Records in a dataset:
============

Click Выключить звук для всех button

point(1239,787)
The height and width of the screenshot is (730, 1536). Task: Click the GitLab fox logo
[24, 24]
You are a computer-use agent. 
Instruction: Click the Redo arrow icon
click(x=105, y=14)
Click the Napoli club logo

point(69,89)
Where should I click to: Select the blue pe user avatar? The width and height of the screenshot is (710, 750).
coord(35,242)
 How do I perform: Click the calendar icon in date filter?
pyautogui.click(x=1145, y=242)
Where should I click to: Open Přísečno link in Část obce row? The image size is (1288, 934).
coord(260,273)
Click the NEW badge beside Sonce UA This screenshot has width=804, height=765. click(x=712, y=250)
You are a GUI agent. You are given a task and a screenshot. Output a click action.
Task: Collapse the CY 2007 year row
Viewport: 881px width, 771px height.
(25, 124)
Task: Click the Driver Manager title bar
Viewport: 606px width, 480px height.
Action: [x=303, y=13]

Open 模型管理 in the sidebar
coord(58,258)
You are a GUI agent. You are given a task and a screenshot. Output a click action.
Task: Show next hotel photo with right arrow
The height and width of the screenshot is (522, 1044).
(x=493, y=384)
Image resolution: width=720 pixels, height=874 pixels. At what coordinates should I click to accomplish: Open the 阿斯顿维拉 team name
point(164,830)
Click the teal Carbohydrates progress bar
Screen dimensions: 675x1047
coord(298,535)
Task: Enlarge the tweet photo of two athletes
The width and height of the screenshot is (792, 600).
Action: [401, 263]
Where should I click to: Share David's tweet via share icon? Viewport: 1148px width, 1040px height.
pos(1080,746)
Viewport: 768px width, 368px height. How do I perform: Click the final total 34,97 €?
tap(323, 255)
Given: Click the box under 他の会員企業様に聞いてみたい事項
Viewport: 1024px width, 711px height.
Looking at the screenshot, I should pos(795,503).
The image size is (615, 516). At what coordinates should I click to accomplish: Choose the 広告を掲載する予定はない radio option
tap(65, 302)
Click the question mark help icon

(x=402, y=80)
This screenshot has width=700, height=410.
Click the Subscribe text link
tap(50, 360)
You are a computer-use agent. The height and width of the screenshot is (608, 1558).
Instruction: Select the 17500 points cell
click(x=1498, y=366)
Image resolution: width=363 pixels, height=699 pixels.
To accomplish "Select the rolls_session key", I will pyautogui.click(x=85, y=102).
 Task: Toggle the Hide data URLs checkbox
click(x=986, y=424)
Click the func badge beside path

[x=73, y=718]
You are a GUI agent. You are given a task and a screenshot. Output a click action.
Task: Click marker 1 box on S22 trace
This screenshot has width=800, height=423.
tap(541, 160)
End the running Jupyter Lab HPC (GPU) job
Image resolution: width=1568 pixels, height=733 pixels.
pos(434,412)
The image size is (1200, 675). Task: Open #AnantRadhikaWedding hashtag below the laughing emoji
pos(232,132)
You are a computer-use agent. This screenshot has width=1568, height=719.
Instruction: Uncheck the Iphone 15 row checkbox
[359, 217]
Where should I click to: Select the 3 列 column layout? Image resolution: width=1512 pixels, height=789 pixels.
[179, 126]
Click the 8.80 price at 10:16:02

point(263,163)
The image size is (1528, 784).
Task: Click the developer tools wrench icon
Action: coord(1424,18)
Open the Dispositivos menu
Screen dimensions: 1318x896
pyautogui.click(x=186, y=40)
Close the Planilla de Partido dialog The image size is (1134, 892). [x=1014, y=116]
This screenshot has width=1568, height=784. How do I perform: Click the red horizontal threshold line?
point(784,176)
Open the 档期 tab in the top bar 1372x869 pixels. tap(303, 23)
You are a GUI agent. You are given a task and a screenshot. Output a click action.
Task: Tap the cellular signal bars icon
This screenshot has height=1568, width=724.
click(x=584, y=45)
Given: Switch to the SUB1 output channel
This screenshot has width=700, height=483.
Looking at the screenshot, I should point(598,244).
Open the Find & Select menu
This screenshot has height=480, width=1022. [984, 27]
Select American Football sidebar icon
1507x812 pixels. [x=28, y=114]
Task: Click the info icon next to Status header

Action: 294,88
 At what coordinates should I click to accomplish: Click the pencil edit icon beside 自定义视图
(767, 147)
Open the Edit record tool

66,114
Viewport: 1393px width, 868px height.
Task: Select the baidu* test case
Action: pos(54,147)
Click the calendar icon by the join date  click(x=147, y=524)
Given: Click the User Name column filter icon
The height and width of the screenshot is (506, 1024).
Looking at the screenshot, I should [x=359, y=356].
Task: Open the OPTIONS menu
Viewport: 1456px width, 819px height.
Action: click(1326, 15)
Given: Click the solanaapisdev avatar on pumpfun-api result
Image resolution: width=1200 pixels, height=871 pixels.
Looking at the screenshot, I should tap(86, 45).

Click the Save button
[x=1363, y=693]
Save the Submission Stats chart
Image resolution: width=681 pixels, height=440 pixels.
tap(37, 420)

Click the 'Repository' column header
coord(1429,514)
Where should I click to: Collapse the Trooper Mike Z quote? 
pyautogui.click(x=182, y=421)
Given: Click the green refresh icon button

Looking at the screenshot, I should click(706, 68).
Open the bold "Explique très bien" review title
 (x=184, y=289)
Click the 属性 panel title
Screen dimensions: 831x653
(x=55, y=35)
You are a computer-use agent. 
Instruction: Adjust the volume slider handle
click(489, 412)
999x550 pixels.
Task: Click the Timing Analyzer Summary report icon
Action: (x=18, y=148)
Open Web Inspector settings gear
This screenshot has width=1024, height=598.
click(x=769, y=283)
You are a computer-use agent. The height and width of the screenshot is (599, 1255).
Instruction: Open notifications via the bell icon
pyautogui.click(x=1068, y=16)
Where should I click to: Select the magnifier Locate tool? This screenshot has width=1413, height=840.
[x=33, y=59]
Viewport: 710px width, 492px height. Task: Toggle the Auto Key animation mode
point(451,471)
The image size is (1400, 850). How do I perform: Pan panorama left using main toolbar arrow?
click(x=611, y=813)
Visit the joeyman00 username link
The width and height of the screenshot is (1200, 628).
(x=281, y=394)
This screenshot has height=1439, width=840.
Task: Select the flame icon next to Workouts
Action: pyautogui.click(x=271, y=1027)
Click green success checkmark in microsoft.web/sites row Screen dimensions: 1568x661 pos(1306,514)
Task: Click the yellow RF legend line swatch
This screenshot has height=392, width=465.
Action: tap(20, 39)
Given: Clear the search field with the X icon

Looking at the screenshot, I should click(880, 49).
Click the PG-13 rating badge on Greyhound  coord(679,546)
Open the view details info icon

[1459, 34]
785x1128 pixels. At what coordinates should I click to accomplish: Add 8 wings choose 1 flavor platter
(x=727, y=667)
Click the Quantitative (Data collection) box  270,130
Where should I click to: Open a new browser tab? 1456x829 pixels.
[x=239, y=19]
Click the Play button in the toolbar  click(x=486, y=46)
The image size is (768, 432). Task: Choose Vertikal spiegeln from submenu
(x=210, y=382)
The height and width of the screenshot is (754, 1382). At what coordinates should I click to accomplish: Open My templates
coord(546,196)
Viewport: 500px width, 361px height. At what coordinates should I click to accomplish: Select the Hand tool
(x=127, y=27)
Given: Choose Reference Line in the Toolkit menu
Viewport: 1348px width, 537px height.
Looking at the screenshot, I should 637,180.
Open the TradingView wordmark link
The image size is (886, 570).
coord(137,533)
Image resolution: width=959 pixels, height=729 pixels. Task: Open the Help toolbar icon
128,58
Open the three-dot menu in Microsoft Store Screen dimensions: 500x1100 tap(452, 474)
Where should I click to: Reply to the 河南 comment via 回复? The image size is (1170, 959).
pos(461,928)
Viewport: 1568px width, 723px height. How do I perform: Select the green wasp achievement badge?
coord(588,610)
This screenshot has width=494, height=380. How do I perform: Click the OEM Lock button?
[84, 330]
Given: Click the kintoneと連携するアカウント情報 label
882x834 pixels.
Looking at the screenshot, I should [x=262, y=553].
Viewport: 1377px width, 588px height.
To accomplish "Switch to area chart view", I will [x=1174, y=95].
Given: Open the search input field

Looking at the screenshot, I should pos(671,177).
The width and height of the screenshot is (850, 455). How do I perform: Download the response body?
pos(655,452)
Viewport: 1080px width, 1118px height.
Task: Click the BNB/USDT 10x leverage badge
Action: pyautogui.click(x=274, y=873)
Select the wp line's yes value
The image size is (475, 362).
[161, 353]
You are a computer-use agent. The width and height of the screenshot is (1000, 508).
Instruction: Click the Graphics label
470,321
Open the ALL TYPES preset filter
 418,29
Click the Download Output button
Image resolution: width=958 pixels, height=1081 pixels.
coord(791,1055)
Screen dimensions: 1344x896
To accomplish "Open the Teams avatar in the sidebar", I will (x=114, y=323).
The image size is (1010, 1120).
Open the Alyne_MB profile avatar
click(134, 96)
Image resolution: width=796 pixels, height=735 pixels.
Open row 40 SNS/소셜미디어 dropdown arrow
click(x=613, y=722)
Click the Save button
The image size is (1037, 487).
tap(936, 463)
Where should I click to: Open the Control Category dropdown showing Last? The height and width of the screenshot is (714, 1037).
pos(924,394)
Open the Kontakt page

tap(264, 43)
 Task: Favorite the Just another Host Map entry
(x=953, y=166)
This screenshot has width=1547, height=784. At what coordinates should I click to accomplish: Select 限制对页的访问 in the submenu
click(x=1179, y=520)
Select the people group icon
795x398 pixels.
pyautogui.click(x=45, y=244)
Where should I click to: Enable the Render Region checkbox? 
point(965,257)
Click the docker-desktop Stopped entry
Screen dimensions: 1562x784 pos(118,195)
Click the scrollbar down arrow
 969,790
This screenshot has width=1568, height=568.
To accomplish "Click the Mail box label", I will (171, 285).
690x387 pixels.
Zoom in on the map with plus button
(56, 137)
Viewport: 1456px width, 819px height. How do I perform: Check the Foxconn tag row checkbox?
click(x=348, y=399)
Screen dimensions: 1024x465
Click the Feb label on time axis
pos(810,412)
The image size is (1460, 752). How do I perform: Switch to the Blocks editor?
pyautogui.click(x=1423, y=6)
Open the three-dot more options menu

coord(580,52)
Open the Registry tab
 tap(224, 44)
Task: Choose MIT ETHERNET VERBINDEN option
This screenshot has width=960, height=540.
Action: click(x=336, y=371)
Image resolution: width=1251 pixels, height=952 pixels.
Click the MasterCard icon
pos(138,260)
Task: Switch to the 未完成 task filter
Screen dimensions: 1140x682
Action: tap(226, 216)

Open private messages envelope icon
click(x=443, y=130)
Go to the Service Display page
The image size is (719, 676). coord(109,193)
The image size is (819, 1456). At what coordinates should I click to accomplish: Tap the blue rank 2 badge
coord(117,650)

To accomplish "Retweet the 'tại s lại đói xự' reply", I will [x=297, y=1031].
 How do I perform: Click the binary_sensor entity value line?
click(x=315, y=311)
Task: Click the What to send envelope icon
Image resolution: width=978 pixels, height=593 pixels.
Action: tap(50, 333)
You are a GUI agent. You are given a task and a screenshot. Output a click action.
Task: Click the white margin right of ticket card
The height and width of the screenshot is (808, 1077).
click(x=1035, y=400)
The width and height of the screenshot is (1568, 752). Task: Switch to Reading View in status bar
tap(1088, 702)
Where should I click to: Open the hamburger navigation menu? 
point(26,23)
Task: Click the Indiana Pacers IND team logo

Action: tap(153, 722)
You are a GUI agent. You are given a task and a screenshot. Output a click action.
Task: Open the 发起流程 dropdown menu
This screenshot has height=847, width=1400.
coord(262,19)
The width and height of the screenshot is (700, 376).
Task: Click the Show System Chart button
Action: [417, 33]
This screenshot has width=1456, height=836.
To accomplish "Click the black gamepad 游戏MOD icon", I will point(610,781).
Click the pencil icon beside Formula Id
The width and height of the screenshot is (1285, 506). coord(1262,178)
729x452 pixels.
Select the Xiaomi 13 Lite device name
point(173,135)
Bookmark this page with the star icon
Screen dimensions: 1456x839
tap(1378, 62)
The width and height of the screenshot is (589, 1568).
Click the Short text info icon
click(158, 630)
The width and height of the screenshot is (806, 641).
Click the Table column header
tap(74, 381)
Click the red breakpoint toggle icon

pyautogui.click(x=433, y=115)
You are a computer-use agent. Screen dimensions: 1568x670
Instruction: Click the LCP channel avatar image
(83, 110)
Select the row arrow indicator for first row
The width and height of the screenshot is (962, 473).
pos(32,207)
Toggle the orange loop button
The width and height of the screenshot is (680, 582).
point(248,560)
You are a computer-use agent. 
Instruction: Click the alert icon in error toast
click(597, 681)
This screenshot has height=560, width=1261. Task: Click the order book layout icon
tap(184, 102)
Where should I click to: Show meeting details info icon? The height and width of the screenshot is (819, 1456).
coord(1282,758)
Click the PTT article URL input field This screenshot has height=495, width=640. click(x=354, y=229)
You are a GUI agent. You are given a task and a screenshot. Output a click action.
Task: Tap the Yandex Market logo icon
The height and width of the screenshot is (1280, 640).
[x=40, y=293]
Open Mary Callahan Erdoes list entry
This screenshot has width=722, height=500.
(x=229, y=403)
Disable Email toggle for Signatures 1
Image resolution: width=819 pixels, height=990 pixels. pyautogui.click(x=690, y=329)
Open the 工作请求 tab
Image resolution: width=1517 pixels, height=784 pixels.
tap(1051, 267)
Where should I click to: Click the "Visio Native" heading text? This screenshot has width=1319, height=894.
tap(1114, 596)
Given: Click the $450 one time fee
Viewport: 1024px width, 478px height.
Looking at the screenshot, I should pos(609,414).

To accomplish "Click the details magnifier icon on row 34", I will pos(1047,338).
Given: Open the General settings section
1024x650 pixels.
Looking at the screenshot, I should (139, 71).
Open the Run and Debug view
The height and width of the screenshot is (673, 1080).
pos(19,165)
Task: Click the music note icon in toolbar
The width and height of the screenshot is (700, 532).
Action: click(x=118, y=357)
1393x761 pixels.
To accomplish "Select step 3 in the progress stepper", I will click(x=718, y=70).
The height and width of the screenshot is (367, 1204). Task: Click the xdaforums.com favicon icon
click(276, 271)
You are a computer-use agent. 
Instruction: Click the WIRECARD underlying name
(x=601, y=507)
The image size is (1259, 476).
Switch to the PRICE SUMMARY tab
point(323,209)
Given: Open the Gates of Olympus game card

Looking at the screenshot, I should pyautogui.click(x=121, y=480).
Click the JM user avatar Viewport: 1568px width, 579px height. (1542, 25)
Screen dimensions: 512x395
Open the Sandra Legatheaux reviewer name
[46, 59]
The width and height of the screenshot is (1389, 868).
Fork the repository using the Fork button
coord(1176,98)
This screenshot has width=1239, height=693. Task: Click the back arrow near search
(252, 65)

============

§ **STATED TASK**
Could you convert the records from the line with "Given: Click the User Name column filter icon" to the line with "Looking at the screenshot, I should click(880, 49)." into a JSON list of strings, one string per line with blank lines omitted?

§ **EXERCISE ANSWER**
[
  "Given: Click the User Name column filter icon",
  "The height and width of the screenshot is (506, 1024).",
  "Looking at the screenshot, I should [x=359, y=356].",
  "Task: Open the OPTIONS menu",
  "Viewport: 1456px width, 819px height.",
  "Action: click(1326, 15)",
  "Given: Click the solanaapisdev avatar on pumpfun-api result",
  "Image resolution: width=1200 pixels, height=871 pixels.",
  "Looking at the screenshot, I should tap(86, 45).",
  "Click the Save button",
  "[x=1363, y=693]",
  "Save the Submission Stats chart",
  "Image resolution: width=681 pixels, height=440 pixels.",
  "tap(37, 420)",
  "Click the 'Repository' column header",
  "coord(1429,514)",
  "Where should I click to: Collapse the Trooper Mike Z quote? ",
  "pyautogui.click(x=182, y=421)",
  "Given: Click the green refresh icon button",
  "Looking at the screenshot, I should click(706, 68).",
  "Open the bold \"Explique très bien\" review title",
  " (x=184, y=289)",
  "Click the 属性 panel title",
  "Screen dimensions: 831x653",
  "(x=55, y=35)",
  "You are a computer-use agent. ",
  "Instruction: Adjust the volume slider handle",
  "click(489, 412)",
  "999x550 pixels.",
  "Task: Click the Timing Analyzer Summary report icon",
  "Action: (x=18, y=148)",
  "Open Web Inspector settings gear",
  "This screenshot has width=1024, height=598.",
  "click(x=769, y=283)",
  "You are a computer-use agent. The height and width of the screenshot is (599, 1255).",
  "Instruction: Open notifications via the bell icon",
  "pyautogui.click(x=1068, y=16)",
  "Where should I click to: Select the magnifier Locate tool? This screenshot has width=1413, height=840.",
  "[x=33, y=59]",
  "Viewport: 710px width, 492px height. Task: Toggle the Auto Key animation mode",
  "point(451,471)",
  "The image size is (1400, 850). How do I perform: Pan panorama left using main toolbar arrow?",
  "click(x=611, y=813)",
  "Visit the joeyman00 username link",
  "The width and height of the screenshot is (1200, 628).",
  "(x=281, y=394)",
  "This screenshot has height=1439, width=840.",
  "Task: Select the flame icon next to Workouts",
  "Action: pyautogui.click(x=271, y=1027)",
  "Click green success checkmark in microsoft.web/sites row Screen dimensions: 1568x661 pos(1306,514)",
  "Task: Click the yellow RF legend line swatch",
  "This screenshot has height=392, width=465.",
  "Action: tap(20, 39)",
  "Given: Clear the search field with the X icon",
  "Looking at the screenshot, I should click(880, 49)."
]